::: Extrait de l'arrêt
France | France, Cour administrative d'appel de PARIS, 3ème chambre, 14 mai 2025, 24PA02532


Vu la procédure suivante :



Procédure contentieuse antérieure :



Mme C... A... a demandé au tribunal administratif de Melun d'annuler l'arrêté du 24 octobre 2023 par lequel la préfète du Val-de-Marne lui a fait obligation de quitter le territoire français sans délai, a fixé le pays de destination, et a pris à son encontre une interdiction de retour sur le territoire français d'une durée de trois ans.



Par un jugement n° 2311670 du 15 mai 2024 le magistrat désigné par le président du tribunal administratif de Melun

a annulé l'arrêté de la préfète du Val-de-Marne du

24 octobre 2023.



Procédure devant la ...

Vu la procédure suivante :

Procédure contentieuse antérieure :

Mme C... A... a demandé au tribunal administratif de Melun d'annuler l'arrêté du 24 octobre 2023 par lequel la préfète du Val-de-Marne lui a fait obligation de quitter le territoire français sans délai, a fixé le pays de destination, et a pris à son encontre une interdiction de retour sur le territoire français d'une durée de trois ans.

Par un jugement n° 2311670 du 15 mai 2024 le magistrat désigné par le président du tribunal administratif de Melun a annulé l'arrêté de la préfète du Val-de-Marne du

24 octobre 2023.

Procédure devant la cour :

Par une requête enregistrée le 13 juin 2024, la préfète du Val-de-Marne demande à la cour :

1°) d'annuler le jugement n° 2311670 du 15 mai 2024 du magistrat désigné par le président du tribunal administratif de Melun ;

2°) de rejeter la demande présentée par Mme C... A... devant le tribunal administratif de Melun.

Elle soutient que :

- c'est à tort que le magistrat désigné par le président du tribunal administratif de Melun a estimé que son arrêté du 24 octobre 2023 prononçant une obligation de quitter le territoire sans délai, une interdiction de retour pendant trois ans et fixant le pays de destination était entaché d' une erreur manifeste d'appréciation et d'une erreur de droit et l'a pour ces motifs annulé dès lors que Mme A... s'est rendue coupable, le 21 juin 2022, de faits de violence avec usage d'une arme sans incapacité en récidive et a été incarcérée jusqu'au

19 novembre 2023 à la suite d'une nouvelle condamnation pour évasion, qu'un tel comportement est constitutif d'un trouble à l'ordre public, nonobstant la circonstance qu'elle n'ait fait l'objet que d'une seule condamnation pénale, et sans qu'y fasse obstacle la vie privée et familiale de Mme A....
::::::
À faire –
**1.** Citez fidèlement le passage de l'extrait de l'arrêt qui s'ouvre sur les mots contenant « Procédure devant la cour » et se termine par « administratif de Melun. ».
**2.** Résumez l'extrait de l'arrêt en deux phrases.
**3.** Dans l'extrait de l'arrêt, reformulez sous forme de liste le paragraphe qui commence par « c'est à tort que le magistrat désigné », en conservant ses faits principaux.
Les items ne jouent aucun rôle dans ce travail.
::: Items fournis
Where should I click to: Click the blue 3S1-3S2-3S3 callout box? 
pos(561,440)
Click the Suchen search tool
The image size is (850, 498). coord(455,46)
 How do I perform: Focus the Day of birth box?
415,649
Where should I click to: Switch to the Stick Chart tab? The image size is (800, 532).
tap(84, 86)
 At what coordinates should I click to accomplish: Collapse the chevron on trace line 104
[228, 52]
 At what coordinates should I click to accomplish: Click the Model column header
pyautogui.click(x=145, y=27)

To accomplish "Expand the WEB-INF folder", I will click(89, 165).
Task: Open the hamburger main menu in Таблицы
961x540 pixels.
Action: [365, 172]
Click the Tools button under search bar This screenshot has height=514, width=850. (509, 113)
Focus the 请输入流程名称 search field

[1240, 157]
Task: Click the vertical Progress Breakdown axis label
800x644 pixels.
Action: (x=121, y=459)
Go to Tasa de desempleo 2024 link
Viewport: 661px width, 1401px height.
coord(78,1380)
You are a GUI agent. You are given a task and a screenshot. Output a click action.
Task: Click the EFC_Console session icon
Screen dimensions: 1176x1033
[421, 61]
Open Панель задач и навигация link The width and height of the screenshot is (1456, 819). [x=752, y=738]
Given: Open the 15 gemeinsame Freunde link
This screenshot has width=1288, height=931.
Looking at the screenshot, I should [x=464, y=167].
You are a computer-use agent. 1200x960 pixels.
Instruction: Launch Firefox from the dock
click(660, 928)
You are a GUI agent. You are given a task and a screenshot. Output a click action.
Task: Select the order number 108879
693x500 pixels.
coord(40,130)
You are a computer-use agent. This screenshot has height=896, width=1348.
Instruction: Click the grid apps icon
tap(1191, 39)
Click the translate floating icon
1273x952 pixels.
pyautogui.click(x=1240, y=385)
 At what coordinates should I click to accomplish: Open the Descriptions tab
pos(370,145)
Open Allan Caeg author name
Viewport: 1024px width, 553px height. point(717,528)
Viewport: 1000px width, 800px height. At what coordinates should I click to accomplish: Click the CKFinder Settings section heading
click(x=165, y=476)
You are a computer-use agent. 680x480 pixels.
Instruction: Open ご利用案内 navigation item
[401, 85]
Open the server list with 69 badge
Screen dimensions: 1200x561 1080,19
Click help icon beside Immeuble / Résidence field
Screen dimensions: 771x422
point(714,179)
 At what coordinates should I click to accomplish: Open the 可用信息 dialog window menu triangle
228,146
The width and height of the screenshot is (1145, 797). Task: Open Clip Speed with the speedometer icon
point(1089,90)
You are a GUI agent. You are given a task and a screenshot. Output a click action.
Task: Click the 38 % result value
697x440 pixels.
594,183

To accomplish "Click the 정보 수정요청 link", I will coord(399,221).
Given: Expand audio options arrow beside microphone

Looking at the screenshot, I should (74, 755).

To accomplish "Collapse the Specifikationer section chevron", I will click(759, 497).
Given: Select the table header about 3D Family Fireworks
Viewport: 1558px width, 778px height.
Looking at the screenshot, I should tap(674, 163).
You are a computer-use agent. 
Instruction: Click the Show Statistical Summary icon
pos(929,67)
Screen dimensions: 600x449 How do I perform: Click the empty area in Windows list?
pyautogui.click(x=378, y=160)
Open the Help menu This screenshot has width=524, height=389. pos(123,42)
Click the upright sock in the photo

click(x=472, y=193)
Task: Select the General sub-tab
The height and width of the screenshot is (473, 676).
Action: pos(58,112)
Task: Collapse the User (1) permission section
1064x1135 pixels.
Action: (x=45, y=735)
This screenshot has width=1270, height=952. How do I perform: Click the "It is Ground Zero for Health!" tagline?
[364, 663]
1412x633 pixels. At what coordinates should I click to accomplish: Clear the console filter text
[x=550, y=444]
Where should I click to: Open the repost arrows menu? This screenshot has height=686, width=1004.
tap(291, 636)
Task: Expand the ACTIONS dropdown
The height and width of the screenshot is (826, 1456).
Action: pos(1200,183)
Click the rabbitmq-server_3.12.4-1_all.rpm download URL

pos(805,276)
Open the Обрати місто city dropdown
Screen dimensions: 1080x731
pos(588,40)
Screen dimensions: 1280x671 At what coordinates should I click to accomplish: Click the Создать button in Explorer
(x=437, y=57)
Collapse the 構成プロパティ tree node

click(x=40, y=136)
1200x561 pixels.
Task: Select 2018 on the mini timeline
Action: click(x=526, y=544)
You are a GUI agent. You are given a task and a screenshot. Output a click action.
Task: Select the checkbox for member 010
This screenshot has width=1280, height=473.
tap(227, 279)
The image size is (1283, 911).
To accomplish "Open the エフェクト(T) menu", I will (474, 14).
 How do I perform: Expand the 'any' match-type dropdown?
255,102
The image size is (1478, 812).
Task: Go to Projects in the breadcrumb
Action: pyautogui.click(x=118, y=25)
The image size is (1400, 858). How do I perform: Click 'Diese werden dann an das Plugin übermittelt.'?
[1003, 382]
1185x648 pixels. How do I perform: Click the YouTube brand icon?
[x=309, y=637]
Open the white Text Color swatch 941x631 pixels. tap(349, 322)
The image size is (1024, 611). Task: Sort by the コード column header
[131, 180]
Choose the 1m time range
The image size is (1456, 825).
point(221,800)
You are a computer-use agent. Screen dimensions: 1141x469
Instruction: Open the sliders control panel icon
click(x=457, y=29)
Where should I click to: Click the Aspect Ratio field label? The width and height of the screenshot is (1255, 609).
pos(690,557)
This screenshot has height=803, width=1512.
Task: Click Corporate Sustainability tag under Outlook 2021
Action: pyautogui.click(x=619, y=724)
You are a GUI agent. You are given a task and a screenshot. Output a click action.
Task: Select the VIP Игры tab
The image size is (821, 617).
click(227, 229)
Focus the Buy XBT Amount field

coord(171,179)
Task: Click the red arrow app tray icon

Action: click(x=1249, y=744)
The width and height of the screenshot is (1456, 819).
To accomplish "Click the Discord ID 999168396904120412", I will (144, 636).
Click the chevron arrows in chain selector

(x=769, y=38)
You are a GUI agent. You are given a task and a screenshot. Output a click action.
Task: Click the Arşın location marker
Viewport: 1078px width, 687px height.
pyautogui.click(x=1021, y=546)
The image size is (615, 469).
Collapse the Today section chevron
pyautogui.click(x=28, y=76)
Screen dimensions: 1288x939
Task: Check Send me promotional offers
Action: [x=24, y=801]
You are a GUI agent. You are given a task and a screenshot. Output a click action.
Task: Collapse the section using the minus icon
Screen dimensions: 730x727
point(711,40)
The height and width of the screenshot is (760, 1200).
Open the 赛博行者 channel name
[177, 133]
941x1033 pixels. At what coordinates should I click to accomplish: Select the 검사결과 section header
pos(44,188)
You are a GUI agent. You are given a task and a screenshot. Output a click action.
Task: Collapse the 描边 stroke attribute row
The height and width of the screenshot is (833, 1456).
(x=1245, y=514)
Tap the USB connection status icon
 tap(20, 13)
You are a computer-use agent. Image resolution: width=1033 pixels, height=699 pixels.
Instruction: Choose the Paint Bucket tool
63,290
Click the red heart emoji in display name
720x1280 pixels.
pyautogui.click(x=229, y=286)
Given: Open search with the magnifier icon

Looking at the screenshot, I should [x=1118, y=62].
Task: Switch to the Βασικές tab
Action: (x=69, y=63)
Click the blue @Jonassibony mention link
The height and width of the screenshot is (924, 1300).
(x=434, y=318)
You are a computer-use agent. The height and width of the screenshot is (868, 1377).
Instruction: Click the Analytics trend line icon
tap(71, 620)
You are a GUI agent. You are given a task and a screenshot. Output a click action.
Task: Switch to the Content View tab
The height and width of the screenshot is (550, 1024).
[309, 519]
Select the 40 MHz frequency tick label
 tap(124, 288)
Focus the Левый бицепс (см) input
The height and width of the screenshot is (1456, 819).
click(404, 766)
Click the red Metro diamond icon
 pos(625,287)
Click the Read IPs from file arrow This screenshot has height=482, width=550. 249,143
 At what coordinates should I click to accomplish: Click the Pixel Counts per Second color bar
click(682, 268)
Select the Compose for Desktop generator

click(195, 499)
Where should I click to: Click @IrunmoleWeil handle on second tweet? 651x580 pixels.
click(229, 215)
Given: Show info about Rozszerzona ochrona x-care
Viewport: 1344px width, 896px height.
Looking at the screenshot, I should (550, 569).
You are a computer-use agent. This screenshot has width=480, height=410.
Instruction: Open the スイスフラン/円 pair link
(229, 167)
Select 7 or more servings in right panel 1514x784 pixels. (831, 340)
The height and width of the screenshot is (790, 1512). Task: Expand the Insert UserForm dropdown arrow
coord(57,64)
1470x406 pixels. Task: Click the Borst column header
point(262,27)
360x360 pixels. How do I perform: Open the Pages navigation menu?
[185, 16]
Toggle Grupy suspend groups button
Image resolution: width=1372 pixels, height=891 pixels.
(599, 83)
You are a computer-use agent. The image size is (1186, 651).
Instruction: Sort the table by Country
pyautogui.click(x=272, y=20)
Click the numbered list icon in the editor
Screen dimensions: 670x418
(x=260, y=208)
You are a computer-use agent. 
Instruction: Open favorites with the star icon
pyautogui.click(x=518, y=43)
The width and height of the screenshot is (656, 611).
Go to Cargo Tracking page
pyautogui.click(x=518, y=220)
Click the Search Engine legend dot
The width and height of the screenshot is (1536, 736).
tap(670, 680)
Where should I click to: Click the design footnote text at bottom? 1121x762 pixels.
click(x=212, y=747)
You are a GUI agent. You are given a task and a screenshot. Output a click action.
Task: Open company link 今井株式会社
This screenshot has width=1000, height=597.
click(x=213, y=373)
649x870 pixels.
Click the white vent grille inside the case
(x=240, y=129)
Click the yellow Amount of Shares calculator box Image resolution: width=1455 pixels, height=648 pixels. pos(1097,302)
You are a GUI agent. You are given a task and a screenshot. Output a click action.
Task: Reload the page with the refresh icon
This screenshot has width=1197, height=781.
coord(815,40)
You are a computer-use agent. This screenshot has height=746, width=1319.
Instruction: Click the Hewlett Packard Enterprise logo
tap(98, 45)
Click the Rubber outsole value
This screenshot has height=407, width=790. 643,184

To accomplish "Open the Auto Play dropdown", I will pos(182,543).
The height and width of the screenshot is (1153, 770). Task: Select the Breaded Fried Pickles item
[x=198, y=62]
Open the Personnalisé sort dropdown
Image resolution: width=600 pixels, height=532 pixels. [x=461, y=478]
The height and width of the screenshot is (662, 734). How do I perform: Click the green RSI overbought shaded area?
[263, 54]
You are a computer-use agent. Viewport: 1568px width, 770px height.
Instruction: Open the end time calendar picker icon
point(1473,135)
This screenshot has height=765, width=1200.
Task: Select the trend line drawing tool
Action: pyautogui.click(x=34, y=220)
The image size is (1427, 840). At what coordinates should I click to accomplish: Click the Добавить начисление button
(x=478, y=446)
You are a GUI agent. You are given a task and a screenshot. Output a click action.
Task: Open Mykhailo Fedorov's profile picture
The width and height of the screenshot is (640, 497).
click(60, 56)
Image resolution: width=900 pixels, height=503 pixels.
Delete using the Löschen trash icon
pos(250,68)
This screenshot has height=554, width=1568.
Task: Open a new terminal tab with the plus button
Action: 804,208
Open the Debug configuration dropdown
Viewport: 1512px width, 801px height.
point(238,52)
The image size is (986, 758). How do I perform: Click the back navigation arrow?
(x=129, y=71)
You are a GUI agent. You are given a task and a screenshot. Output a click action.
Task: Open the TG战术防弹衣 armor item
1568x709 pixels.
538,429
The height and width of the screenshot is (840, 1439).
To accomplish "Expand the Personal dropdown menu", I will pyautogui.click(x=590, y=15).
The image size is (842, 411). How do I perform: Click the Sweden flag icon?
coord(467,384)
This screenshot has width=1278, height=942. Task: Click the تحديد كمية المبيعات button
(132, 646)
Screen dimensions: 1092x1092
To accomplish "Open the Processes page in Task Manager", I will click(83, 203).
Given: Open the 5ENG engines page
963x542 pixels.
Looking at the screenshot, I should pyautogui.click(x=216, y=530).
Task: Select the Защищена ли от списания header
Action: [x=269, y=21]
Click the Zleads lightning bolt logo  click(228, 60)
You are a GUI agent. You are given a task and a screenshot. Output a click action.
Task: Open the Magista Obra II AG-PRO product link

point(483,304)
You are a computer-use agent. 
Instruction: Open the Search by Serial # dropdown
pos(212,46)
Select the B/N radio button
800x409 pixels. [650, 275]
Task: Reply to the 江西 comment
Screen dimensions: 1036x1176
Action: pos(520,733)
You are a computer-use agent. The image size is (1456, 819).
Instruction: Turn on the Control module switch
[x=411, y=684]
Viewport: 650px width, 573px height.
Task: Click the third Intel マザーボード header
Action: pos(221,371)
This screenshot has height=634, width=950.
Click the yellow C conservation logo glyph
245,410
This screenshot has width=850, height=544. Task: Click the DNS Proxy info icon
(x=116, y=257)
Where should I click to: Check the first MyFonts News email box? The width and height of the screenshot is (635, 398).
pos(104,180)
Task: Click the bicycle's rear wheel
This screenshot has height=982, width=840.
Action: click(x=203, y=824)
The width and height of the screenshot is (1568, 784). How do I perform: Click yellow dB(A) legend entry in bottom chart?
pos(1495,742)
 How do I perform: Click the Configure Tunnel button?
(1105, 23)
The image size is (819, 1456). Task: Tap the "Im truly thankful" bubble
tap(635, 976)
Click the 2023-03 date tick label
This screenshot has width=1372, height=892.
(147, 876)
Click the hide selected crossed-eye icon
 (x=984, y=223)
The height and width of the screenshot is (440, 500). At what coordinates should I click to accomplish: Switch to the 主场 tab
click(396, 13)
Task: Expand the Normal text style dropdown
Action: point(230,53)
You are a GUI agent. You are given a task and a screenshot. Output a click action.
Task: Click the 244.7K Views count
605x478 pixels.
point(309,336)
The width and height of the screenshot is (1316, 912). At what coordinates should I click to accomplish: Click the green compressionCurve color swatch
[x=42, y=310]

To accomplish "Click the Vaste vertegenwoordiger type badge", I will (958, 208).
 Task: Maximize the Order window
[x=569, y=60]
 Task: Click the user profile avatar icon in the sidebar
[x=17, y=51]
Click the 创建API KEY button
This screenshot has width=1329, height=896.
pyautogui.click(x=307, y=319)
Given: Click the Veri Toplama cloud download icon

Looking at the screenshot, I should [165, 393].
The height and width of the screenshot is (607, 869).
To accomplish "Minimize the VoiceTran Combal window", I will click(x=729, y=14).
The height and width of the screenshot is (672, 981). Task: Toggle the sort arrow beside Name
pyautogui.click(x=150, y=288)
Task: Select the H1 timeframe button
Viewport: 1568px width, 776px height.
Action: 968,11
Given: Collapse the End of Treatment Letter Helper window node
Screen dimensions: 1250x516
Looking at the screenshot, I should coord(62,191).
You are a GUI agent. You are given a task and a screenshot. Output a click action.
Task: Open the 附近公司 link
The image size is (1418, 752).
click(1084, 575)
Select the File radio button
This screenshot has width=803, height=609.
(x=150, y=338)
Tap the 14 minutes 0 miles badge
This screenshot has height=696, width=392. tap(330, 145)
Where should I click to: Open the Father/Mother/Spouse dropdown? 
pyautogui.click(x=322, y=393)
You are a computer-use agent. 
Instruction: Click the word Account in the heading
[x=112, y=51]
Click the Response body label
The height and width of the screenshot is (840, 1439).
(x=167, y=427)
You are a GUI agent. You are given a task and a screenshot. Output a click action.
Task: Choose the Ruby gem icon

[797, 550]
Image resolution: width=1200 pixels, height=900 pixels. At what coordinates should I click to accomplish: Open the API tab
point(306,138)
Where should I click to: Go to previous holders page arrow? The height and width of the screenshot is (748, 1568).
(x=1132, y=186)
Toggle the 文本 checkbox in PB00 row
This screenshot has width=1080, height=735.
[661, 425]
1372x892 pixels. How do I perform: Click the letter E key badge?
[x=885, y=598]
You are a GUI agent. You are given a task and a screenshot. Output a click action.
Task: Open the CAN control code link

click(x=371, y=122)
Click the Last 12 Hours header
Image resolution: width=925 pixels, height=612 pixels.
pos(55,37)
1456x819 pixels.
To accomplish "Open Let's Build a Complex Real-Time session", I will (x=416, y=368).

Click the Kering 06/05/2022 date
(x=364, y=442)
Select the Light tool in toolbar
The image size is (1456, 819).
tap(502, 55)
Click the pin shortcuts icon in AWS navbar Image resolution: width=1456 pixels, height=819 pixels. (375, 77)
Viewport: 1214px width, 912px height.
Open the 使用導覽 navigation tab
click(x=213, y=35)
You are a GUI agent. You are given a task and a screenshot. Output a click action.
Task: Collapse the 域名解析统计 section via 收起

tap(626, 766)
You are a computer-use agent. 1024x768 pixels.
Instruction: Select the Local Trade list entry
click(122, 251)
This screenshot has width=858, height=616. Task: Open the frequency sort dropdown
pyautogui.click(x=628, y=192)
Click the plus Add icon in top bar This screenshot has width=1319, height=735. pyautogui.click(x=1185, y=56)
::::::
Réponses attendues –
**1.**
Procédure devant la cour :

Par une requête enregistrée le 13 juin 2024, la préfète du Val-de-Marne demande à la cour :

1°) d'annuler le jugement n° 2311670 du 15 mai 2024 du magistrat désigné par le président du tribunal administratif de Melun ;

2°) de rejeter la demande présentée par Mme C... A... devant le tribunal administratif de Melun.

**2.** Mme A... a demandé au tribunal administratif de Melun d'annuler l'arrêté du 24 octobre 2023 par lequel la préfète du Val-de-Marne l'obligeait à quitter le territoire français sans délai, fixait le pays de destination et lui interdisait le retour pendant trois ans, et le magistrat désigné a annulé cet arrêté par un jugement du 15 mai 2024. Par une requête enregistrée le 13 juin 2024, la préfète demande à la cour d'annuler ce jugement, en soutenant que les faits de violence avec usage d'une arme commis par Mme A... le 21 juin 2022 constituent un trouble à l'ordre public.

**3.**
- La préfète estime que le magistrat a eu tort de juger son arrêté du 24 octobre 2023 entaché d'une erreur manifeste d'appréciation et d'une erreur de droit, et de l'annuler pour ces motifs.
- Le 21 juin 2022, Mme A... s'est rendue coupable de faits de violence avec usage d'une arme sans incapacité, en récidive.
- Elle a été incarcérée jusqu'au 19 novembre 2023 à la suite d'une nouvelle condamnation pour évasion.
- Selon la préfète, ce comportement constitue un trouble à l'ordre public, même si Mme A... n'a fait l'objet que d'une seule condamnation pénale.
- La vie privée et familiale de Mme A... n'y fait pas obstacle.